Writing

Feed Software, technology, sysadmin war stories, and more.

Wednesday, September 27, 2017

ntpd won't save you from one particular rogue bit

I found a new way to screw up time on Unix boxes a couple of months ago. Someone reported a box that looked very very strange, and I took a look. Sure enough, it was in the year 2153. Nothing was fixing it. Normally, ntpd will fall over if it's really far away from the current time. Then we'd notice that ntpd was not running. But this? It was totally cool with this.

How did it happen? Near as anyone can tell, when the system came up, it managed to read a value with a spurious extra bit set from the real time clock. So, instead of only the lower 32 bits being set, one slightly higher also was set.

That bit was number 32. As in 2^32, or 4294967296. That's about 136 years worth of seconds (yeah yeah, leap seconds, leap years, I know, go away, that doesn't matter here).

So instead of the time being, say, 1506560587, as it is as I write this tonight on September 27, 2017 (local time), it'll be 5801527883, or November 4, 2153. Slight difference, right?

ntpd... didn't care. ntpdate... also didn't care. Why should they? As far as they can tell, the lower 32 bits of time is just fine, so they think nothing is wrong. That's all they care about.

If you don't believe me, here, check it out. I came up with something small and stupid which will mess up your clock in a controlled fashion. It will take you to the future or back again, and the ntp tools will keep on going like nothing ever happened.
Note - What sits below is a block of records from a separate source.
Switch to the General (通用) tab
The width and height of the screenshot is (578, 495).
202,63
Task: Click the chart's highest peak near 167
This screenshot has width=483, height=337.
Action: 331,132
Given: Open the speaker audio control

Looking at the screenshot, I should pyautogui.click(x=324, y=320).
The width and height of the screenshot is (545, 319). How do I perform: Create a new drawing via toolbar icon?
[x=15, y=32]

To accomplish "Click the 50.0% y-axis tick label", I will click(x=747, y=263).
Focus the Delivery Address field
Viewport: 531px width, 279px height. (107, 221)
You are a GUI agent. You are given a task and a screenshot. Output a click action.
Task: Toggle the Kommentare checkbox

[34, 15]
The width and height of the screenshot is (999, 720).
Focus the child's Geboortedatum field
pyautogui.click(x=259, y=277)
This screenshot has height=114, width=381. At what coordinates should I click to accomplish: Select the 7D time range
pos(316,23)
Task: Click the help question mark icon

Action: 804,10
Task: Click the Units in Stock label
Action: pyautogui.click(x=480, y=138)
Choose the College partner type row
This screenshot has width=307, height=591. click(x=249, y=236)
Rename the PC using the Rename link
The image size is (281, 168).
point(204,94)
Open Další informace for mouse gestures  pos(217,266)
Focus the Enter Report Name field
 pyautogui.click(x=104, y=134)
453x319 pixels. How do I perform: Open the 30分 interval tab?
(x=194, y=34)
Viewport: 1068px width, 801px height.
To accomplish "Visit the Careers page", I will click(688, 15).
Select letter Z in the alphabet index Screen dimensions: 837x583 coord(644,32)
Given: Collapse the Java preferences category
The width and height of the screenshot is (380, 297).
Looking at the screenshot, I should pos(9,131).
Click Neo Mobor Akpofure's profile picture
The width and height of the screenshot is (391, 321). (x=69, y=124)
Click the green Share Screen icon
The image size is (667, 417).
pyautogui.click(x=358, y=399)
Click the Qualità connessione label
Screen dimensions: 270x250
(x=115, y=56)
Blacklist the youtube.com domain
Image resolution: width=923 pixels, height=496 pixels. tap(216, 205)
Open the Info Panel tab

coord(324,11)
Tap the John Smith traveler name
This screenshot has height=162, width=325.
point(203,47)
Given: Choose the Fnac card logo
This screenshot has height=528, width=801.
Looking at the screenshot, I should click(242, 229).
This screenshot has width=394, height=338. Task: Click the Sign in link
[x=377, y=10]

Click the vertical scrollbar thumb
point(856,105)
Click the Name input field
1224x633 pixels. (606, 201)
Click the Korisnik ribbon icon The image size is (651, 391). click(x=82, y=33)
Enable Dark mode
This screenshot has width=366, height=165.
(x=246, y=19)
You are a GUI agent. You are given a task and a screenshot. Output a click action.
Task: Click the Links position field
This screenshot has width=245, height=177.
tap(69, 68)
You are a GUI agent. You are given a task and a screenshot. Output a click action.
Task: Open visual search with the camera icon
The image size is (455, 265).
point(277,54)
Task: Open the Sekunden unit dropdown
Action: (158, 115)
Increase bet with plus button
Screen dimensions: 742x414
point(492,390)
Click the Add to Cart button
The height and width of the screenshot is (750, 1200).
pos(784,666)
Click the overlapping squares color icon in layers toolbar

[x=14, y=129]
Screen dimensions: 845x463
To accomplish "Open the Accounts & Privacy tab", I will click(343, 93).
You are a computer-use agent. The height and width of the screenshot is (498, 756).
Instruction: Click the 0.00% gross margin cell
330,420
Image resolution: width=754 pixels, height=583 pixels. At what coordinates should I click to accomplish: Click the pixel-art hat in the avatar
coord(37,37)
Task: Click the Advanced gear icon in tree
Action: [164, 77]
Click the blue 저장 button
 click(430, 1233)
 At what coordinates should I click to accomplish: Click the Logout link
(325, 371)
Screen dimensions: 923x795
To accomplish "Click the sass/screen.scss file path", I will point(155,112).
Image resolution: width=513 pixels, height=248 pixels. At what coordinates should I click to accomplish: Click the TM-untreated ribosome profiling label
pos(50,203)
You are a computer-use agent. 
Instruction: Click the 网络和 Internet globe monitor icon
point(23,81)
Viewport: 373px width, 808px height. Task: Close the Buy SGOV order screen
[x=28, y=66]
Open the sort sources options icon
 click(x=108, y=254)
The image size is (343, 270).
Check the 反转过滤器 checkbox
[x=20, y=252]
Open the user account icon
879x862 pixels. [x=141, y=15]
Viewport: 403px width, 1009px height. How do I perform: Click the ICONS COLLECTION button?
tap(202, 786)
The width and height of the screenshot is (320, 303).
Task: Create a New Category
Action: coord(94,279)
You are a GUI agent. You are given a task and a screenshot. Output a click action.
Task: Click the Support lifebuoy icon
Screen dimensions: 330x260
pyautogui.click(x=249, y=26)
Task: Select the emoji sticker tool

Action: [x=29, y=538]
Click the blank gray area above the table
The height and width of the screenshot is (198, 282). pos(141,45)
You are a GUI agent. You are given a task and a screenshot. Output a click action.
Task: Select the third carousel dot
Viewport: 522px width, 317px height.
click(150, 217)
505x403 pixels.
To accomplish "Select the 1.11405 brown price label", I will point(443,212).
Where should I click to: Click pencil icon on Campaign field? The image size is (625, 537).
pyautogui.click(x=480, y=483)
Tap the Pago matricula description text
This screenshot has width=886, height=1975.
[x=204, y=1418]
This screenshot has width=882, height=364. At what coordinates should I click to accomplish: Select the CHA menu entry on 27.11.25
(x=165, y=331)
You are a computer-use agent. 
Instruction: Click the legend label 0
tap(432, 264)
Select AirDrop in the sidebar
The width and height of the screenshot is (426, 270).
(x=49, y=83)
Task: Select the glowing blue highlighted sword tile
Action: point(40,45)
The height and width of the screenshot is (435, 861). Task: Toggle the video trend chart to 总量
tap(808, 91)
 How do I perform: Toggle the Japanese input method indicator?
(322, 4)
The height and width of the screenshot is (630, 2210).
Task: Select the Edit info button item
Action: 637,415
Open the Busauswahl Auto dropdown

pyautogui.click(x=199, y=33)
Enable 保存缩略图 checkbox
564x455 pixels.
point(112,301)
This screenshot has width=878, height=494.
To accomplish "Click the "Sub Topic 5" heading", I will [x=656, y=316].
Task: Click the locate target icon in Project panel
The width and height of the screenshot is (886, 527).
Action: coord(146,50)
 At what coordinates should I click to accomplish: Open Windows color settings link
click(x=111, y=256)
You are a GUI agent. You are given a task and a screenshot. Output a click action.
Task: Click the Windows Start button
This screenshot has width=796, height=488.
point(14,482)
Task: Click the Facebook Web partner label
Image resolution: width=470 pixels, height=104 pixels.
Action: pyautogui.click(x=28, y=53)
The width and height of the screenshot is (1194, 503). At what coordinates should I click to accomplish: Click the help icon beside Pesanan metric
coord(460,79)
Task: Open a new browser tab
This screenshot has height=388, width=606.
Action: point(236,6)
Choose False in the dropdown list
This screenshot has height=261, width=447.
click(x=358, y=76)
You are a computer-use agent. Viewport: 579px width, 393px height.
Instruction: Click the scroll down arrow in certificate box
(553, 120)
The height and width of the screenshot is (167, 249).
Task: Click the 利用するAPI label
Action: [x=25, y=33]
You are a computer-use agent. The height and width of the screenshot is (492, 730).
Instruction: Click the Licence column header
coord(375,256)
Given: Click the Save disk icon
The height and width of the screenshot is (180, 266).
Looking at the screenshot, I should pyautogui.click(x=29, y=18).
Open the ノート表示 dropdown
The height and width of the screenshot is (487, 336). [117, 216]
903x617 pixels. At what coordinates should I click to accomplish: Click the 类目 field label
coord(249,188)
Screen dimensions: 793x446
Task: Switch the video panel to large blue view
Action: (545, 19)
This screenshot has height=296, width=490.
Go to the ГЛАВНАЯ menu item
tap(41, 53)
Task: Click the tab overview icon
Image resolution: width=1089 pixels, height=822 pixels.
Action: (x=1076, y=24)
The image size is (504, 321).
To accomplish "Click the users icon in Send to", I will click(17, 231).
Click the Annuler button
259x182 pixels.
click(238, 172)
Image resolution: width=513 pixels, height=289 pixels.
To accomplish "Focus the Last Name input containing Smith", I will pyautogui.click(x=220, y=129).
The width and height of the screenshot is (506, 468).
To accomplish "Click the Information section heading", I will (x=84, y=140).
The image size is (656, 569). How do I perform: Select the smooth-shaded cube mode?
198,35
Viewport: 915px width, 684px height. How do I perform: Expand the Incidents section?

First, let me me show you what running ntpdate looks like normally using my handy testing box:

epenguin:/# date; ntpdate pool.ntp.org; date

Wed Sep 27 18:06:30 PDT 2017

27 Sep 18:06:36 ntpdate[765]: adjust time server 69.89.207.99 offset 0.000582 sec

Wed Sep 27 18:06:36 PDT 2017

epenguin:/#

It takes about six seconds to do its thing, and you can see that my system clock was pretty close to the time server which it happened to pick from the pool.

Now here's what happens when your clock is really screwed up. Notice the "offset" when it fixes things.

epenguin:/# date -s "Dec 25 2017"; ntpdate pool.ntp.org; date

Mon Dec 25 00:00:00 PST 2017

27 Sep 18:08:12 ntpdate[769]: step time server 173.71.73.207 offset -7627914.525158 sec

Wed Sep 27 18:08:12 PDT 2017

epenguin:/#

Huge offset, right? That's because it isn't Christmas yet.

Given this, you'd assume that an offset of hundreds of years would generate a ridiculous offset as it dragged the clock backwards, and, well, you'd usually be right, except for this special situation where you hide all of the "extra time" behind that one bit.

Here, I run my time shifting program, and watch what happens.

epenguin:~# date; ./timeshift; date

Wed Sep 27 18:09:54 PDT 2017

Your clock is in the present and is boring. Warping time!

old tv_sec: 1506560994

new tv_sec: 5801528290

Sun Nov 4 00:38:10 PDT 2153

epenguin:~#

Uh oh! Save us, ntpdate!

epenguin:~# date; ntpdate pool.ntp.org; date

Sun Nov 4 00:38:31 PDT 2153

4 Nov 00:38:38 ntpdate[776]: adjust time server 204.9.54.119 offset 0.002158 sec

Sun Nov 4 00:38:38 PDT 2153

epenguin:~#

Yep, not gonna happen. You are stuck in the future.

I'm using ntpdate for simplicity here, but trust me, ntpd will accept it too. It'll happily come up, pick a source, and will declare itself synchronized.

Don't believe me? Try it for yourself. Here's the dumb little tool which will flip 2^32 in your system clock.

#include <errno.h>
#include <stdio.h>
#include <string.h>
#include <sys/time.h>
 
int main() {
  struct timeval tv;
  struct timezone tz;
 
  if (gettimeofday(&tv, &tz) != 0) {
    fprintf(stderr, "gettimeofday failed: %s\n", strerror(errno));
    return 1;
  }
 
  if (tv.tv_sec & 0x100000000) {
    printf("Your clock is in the future.  Pulling it back.\n");
  } else {
    printf("Your clock is in the present and is boring.  Warping time!\n");
  }
 
  printf("old tv_sec: %ld\n", tv.tv_sec);
 
  tv.tv_sec ^= (long) 0x100000000;
 
  printf("new tv_sec: %ld\n", tv.tv_sec);
 
  if (settimeofday(&tv, &tz) != 0) {
    fprintf(stderr, "settimeofday failed: %s\n", strerror(errno));
    return 1;
  }
 
  return 0;
}

Incidentally, if you try to reproduce this by using a bunch of shell magic to run 'date +%s', OR it with 2**32, then 'date -s' that value, it'll take some luck to reproduce this with ntpd. Part of the problem is that 'date -s' will shear off the fractional bits of the current time. If the resulting time that ntpd sees is more than a few milliseconds off, it'll step the clock, and that will clear out the future time. That's why I wrote this program: testing it with a shell script involved far too many failed attempts.

Interested in reading more on the topic? Check out "How is Time encoded in NTP?".

Be sure to pay attention to the whole thing about the NTP era.

Incidentally, when this happens, 'hwclock --systohc' will probably fail. It generates some neat error messages. This means you can't actually persist the bad time to your RTC. In all likelihood, it will vanish after a reboot, and will not be seen again until you happen to have a single bit error in the clock at boot.

Of course, if you have enough machines and enough reboots, you'll probably see this eventually. You may have already seen it and just didn't know why it happened, or why it persisted. Hopefully this helps.

Time is hard.